This report will be updated tonight with results.
Polls will close at 8:30 p.m. Monday in Terrebonne, capping off a hard-fought rematch between federal Liberal candidate Tatiana Auguste and Bloc Québécois candidate Nathalie Sinclair-Desgagné, whose previous battle for the seat a year ago led to a Supreme Court ruling overturning the result.
Both parties’ electoral machines have in recent weeks descended on the riding on Montreal’s north shore, where hundreds of volunteers — including Liberal cabinet ministers and MPs from both parties — made their case to voters.

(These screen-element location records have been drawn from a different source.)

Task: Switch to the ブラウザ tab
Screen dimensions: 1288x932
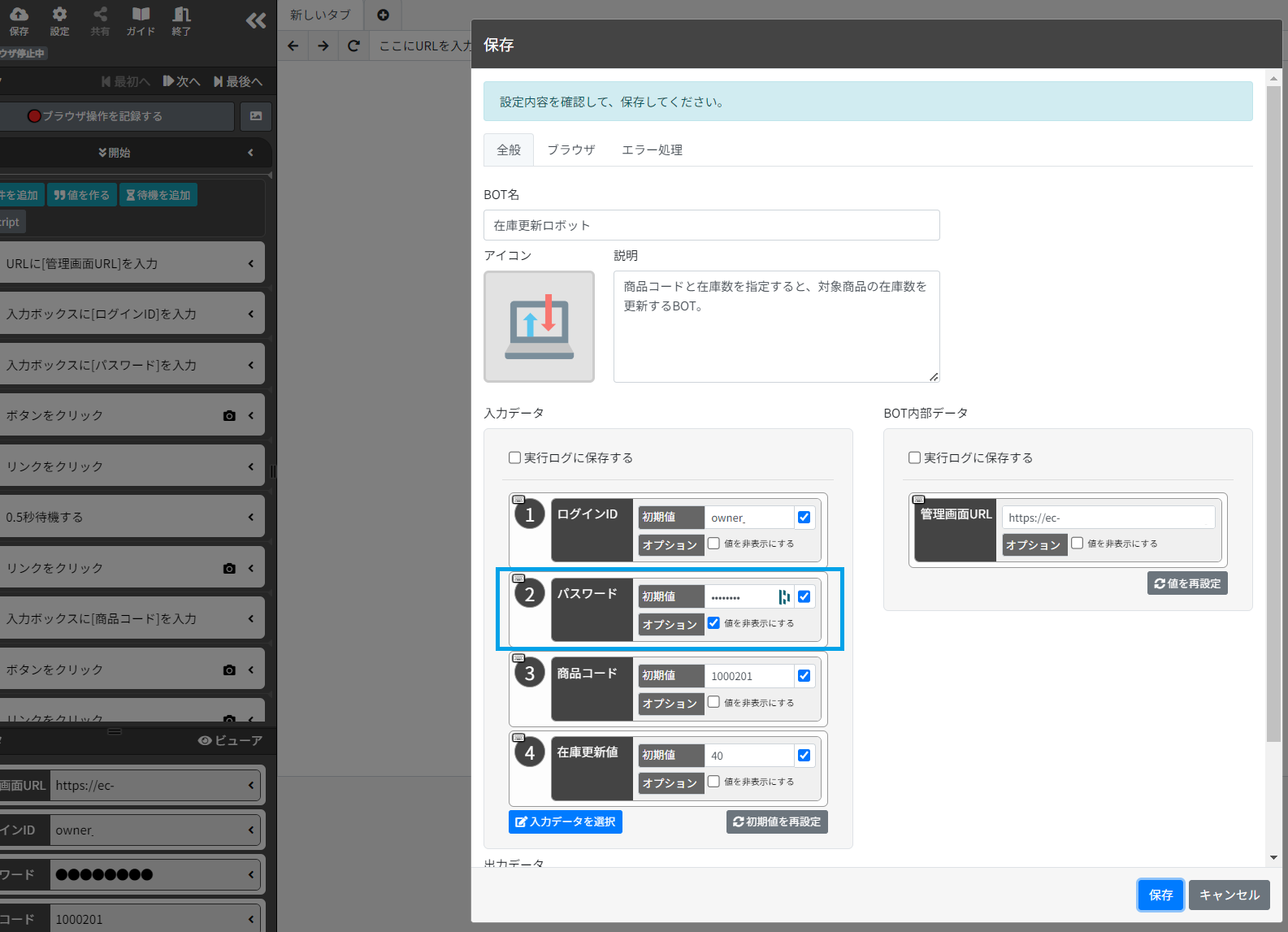Action: 571,150
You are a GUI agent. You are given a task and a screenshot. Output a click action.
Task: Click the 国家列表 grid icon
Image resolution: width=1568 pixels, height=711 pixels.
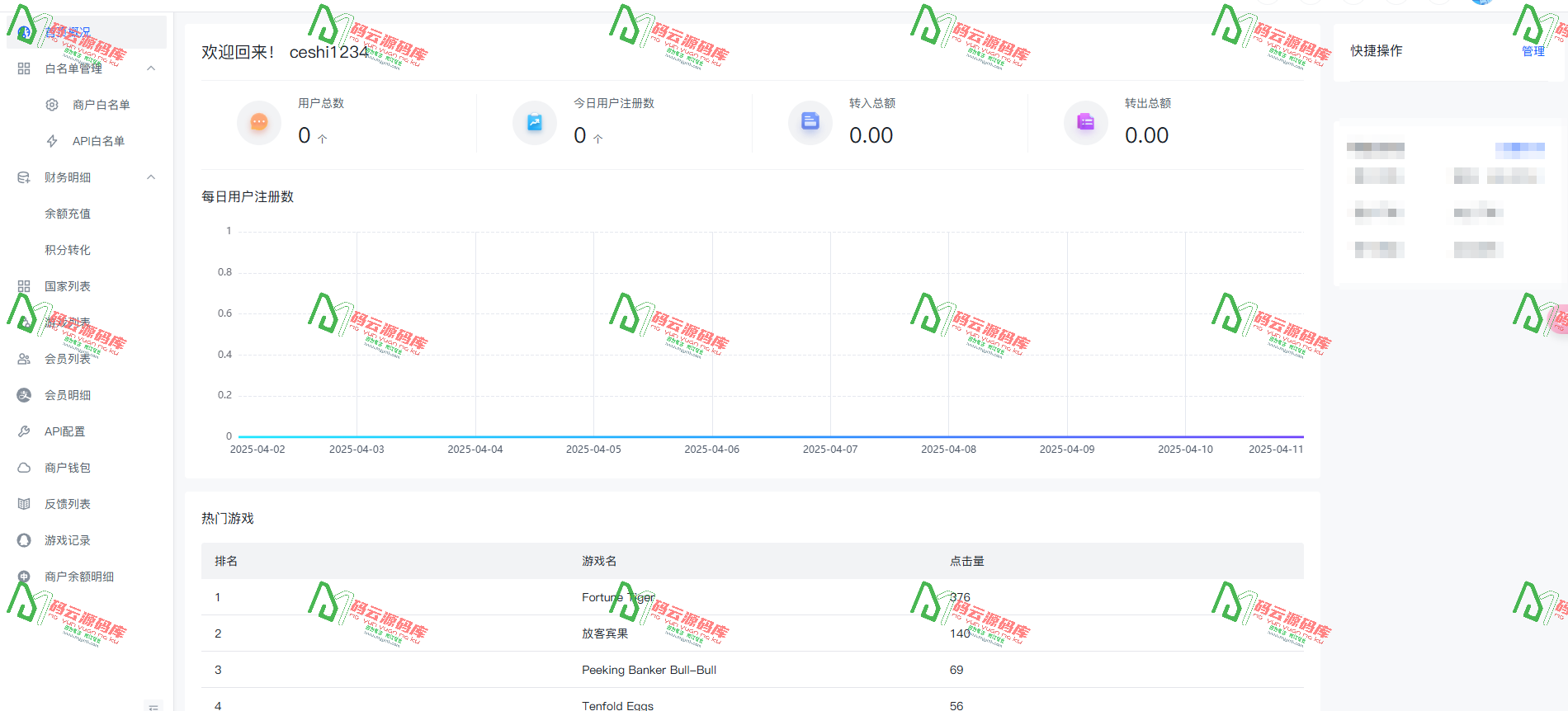click(24, 286)
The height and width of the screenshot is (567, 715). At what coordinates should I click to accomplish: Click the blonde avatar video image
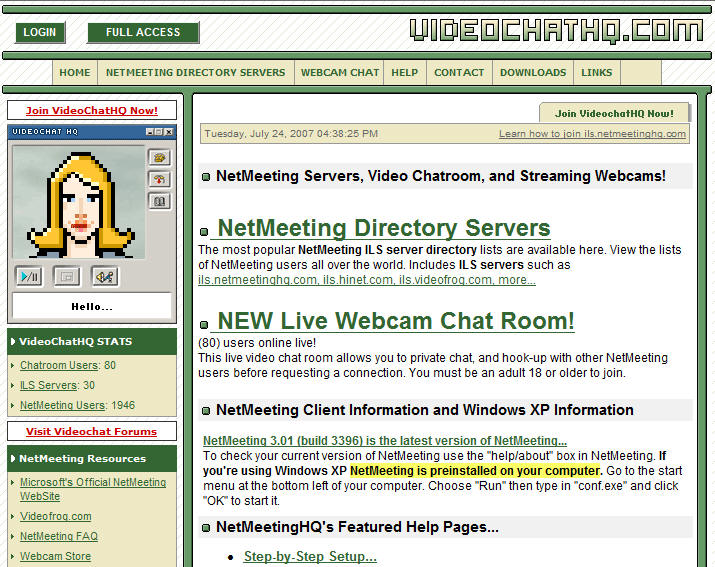[78, 201]
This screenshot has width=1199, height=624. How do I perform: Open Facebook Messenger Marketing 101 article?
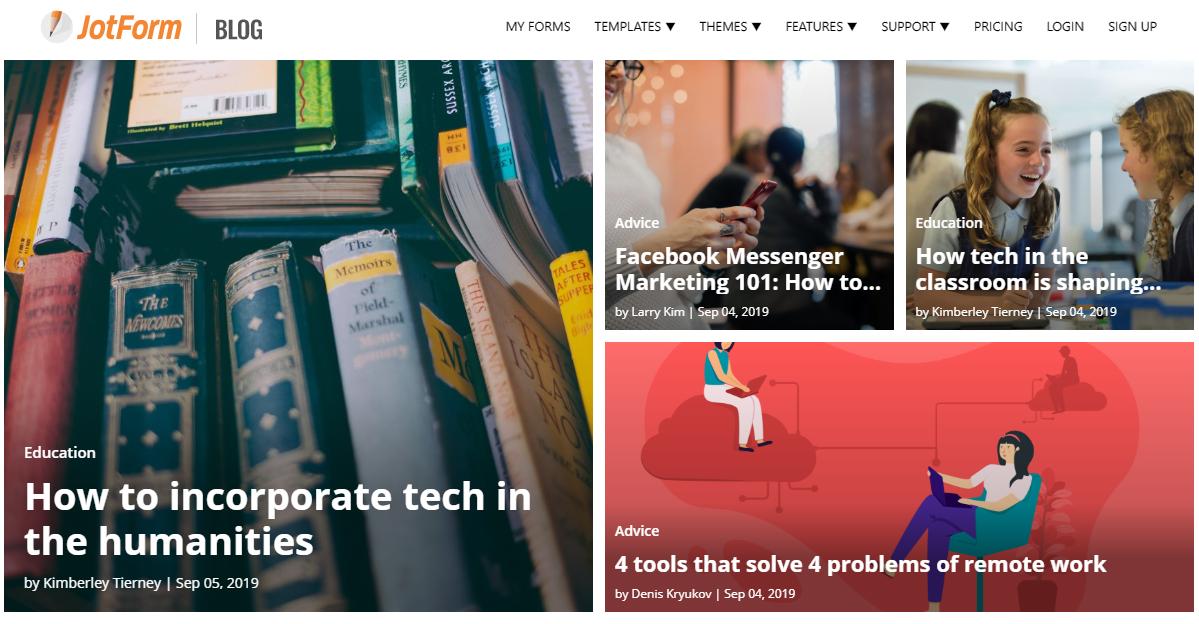pyautogui.click(x=748, y=269)
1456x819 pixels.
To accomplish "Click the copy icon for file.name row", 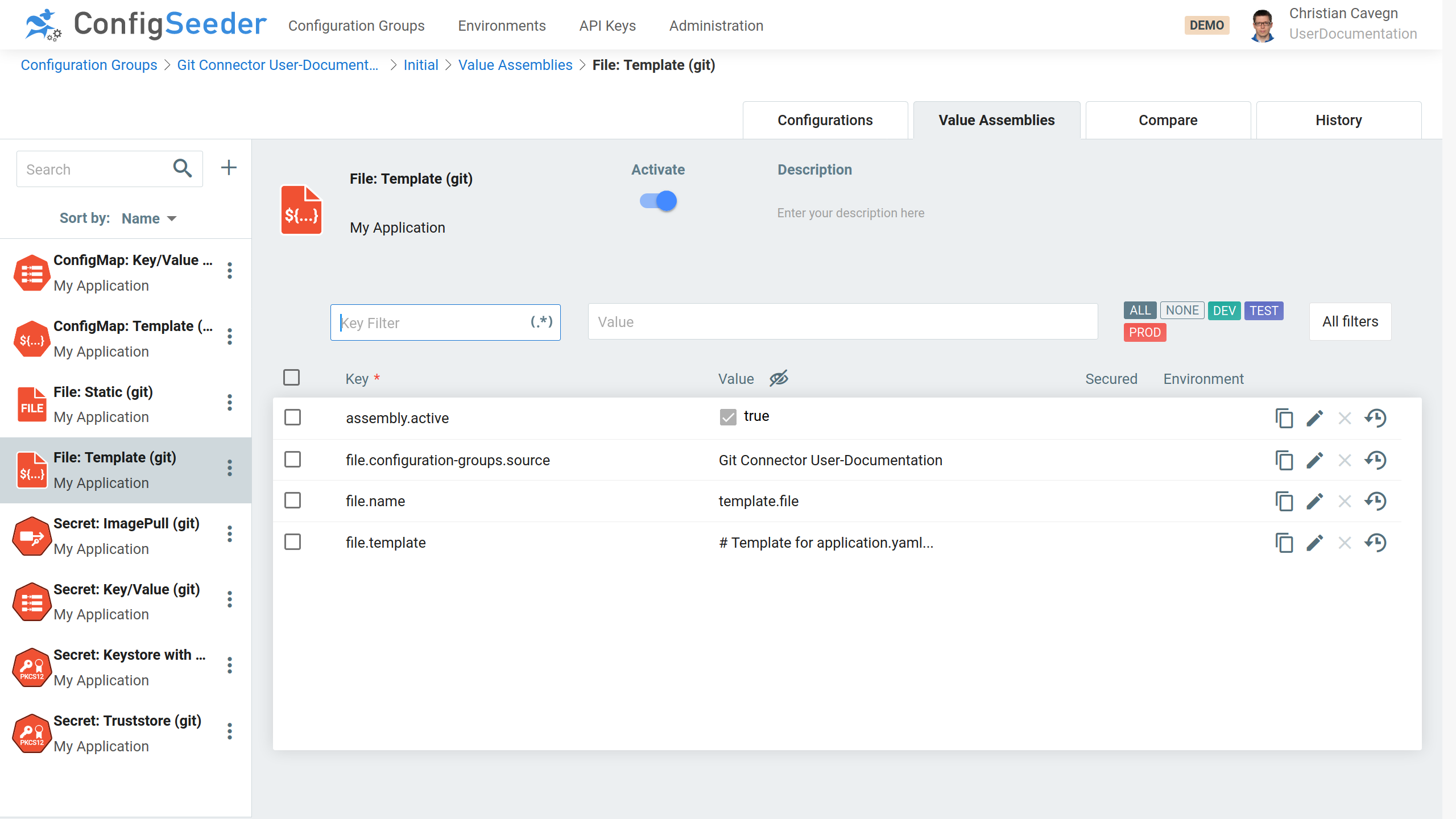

The Terrebonne byelection is one of three federal byelections taking place Monday, with voters also casting ballots in the Toronto ridings of Scarborough Southwest and University-Rosedale. While a tight race between the Bloc and Liberals was predicted in Terrebonne, victory for the Liberals is considered all but assured in the two Toronto ridings.
In last year’s general election, Auguste, 24, unseated incumbent MP Sinclair-Desgagné by just one vote, winning the traditional Bloc stronghold by just one vote after a judicial recount. But after a Bloc voter reported that an Elections Canada error had seen her ballot returned to her instead of being counted, Sinclair-Desgagné launched a legal challenge that in February resulted in the Supreme Court annulling Auguste’s victory, ending her brief tenure in Ottawa and requiring a repeat of the 2025 electoral contest.
While the Bloc fights to take back the riding, the federal Liberals will be hoping to add an extra MP to their government, which in recent months has been inching toward majority status. Since November, four Conservative and one NDP MP have left their parties to join Mark Carney’s Liberals.
Coming into Monday’s byelections, Carney’s government was just one MP shy of the 172 needed to form a majority.
The riding has been targeted by the Longest Ballot Committee, which signed up dozens of independent candidates to protest the first-past-the-post electoral system. With the ballot listing a total of 48 candidates, of which 41 are officially independent, voters were given a write-in ballot and asked to write the name of their chosen candidate.
Elections Canada warned that the high number of candidates could delay results for this riding. In an effort to expedite the process, the agency said it planned to begin counting votes cast in advance polls two hours before regular polls close, but won’t release results until all voting is done.